# 17 Large Scale Machine Learning

## Learning With Large Datasets

Draw a learning curve and determine if more data needs to be collected.

Cost Function in SGD : $$cost(\theta, (x^{(i)}, y^{(i)})) = \frac {1}{2}(h_{\theta}(x^{(i)})-y^{(i)})^2$$

1. randomly shuffle the data set
2. a little gradient descent step using just one single training example
3. maybe head in a bad direction, generally move the parameters in the direction of the global minimum, but not always
4. it ends up doing is wandering around continuously in some region that’s in some region close to the global minimum

In Batch gradient descent we will use all m examples in each generation.
Whereas in Stochastic gradient descent we will use a single example in each generation.
What Mini-batch gradient descent does is somewhere in between.
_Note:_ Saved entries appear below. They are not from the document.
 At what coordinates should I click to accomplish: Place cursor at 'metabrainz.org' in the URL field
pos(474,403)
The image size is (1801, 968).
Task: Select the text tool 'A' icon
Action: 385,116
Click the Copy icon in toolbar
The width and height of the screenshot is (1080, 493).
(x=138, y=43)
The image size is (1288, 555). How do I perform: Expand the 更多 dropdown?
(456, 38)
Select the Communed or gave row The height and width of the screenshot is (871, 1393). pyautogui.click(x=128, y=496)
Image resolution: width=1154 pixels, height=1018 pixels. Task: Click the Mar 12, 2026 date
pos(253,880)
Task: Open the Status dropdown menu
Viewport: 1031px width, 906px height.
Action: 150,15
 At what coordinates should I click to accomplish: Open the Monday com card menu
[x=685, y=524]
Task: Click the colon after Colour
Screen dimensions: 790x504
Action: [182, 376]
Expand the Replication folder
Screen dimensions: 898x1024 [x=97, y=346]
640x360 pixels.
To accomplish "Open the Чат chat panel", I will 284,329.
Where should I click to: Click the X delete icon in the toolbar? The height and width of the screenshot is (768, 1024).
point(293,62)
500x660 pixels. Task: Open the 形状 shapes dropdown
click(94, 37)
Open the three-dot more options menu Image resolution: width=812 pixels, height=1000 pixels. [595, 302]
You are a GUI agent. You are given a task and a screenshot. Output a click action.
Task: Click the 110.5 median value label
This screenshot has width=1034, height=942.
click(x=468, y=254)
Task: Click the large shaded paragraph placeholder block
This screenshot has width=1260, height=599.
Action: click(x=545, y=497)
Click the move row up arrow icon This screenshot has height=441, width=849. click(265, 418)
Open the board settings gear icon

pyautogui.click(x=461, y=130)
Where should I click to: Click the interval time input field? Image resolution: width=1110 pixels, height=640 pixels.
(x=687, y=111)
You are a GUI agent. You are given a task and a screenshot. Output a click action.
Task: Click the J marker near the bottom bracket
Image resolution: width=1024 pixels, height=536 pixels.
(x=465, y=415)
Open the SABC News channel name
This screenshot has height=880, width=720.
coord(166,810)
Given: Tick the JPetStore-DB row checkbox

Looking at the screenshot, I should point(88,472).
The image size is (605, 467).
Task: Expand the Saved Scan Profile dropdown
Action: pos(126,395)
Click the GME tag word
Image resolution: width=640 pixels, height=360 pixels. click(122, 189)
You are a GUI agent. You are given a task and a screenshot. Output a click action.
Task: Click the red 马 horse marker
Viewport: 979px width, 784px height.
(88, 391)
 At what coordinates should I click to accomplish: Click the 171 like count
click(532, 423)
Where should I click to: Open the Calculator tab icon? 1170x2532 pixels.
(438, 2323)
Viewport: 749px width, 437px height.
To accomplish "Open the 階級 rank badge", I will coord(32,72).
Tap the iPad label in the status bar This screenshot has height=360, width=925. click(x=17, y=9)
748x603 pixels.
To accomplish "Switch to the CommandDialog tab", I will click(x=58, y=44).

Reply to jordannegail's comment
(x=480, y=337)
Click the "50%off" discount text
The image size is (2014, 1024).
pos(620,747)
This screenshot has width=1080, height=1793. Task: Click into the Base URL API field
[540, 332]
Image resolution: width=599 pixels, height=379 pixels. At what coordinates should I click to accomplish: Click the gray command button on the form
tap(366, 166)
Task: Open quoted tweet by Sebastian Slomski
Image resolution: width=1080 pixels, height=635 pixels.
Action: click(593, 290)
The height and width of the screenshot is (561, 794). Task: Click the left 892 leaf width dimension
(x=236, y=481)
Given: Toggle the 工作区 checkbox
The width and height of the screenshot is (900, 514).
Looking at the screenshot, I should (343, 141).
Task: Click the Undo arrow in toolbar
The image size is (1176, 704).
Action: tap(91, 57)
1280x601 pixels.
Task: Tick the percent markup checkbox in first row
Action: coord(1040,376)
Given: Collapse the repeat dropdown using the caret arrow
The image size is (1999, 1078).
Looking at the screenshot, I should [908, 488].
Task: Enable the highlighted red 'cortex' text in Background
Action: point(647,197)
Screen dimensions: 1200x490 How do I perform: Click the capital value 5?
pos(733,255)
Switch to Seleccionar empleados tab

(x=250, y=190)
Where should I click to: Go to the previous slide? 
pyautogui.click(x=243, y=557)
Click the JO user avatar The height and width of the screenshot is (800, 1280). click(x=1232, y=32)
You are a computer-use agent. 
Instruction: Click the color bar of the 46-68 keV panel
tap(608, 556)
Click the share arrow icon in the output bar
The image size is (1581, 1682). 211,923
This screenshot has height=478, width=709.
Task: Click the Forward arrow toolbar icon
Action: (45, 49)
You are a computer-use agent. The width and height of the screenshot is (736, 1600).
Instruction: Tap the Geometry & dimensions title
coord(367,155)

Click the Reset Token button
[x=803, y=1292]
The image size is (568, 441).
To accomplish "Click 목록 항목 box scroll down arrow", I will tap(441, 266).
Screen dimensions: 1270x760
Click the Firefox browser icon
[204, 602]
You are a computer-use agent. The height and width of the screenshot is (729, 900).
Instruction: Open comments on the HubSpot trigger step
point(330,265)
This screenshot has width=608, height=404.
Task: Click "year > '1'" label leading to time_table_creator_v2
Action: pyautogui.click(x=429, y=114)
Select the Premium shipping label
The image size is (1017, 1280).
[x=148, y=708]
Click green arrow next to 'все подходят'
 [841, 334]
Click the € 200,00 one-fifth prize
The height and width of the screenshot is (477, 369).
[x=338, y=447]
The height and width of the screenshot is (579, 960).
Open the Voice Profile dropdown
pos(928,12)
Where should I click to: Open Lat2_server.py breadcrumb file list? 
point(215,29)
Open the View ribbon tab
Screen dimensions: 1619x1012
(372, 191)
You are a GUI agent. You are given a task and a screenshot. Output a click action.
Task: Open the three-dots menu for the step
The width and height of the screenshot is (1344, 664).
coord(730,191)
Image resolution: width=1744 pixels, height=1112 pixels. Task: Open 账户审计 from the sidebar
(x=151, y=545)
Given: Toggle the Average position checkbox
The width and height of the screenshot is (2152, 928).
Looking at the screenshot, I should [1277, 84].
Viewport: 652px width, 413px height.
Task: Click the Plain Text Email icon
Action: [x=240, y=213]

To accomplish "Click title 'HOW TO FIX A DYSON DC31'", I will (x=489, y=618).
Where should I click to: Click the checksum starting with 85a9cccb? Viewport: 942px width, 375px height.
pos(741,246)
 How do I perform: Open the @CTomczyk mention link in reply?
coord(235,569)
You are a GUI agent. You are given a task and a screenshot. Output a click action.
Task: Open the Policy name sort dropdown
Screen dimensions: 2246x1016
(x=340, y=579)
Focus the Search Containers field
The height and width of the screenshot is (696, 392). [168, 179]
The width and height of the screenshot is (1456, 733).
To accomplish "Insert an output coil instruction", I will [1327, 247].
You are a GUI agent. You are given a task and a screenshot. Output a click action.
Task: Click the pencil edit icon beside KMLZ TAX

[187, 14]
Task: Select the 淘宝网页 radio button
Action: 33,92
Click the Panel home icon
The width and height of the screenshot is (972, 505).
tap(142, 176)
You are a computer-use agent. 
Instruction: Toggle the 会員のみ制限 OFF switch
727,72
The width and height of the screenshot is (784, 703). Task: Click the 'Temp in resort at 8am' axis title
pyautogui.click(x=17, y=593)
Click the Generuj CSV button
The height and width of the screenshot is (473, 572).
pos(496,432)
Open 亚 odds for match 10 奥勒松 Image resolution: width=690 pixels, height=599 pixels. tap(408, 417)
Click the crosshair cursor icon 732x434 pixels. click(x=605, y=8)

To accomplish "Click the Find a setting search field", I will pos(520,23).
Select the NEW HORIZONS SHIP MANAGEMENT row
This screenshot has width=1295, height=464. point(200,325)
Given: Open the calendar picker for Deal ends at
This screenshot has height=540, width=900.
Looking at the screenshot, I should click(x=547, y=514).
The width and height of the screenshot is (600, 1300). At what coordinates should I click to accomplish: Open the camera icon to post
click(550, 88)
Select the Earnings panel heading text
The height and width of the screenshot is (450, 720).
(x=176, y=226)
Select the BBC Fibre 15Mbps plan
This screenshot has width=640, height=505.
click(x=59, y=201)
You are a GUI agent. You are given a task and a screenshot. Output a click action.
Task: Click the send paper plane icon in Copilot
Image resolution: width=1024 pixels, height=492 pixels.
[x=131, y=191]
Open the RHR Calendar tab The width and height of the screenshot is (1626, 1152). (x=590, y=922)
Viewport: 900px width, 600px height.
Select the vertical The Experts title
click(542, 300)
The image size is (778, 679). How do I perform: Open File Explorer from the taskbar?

$$\alpha = \frac {const1}{iterationNumber + const2}$$

We can compute the cost function on the last 1000 examples or so. And we can use this method both to make sure the stochastic gradient descent is okay and is converging or to use it to tune the learning rate alpha.

## Online Learning

The online learning setting allows us to model problems where we have a continuous flood or a continuous stream of data coming in and we would like an algorithm to learn from that.

We learn using that example like so and then we throw that example away.

If you really have a continuous stream of data, then an online learning algorithm can be very effective.

If you have a changing pool of users, or if the things you’re trying to predict are slowly changing like your user taste is slowly changing, the online learning algorithm can slowly adapt your learned hypothesis to whatever the latest sets of user behaviors are like as well.

## Map Reduce and Data Parallelism

In the MapReduce idea, one way to do, is split this training set in to different subsets and use many different machines.

• multi-core machine
• multiple machines
• numerical linear algebra libraries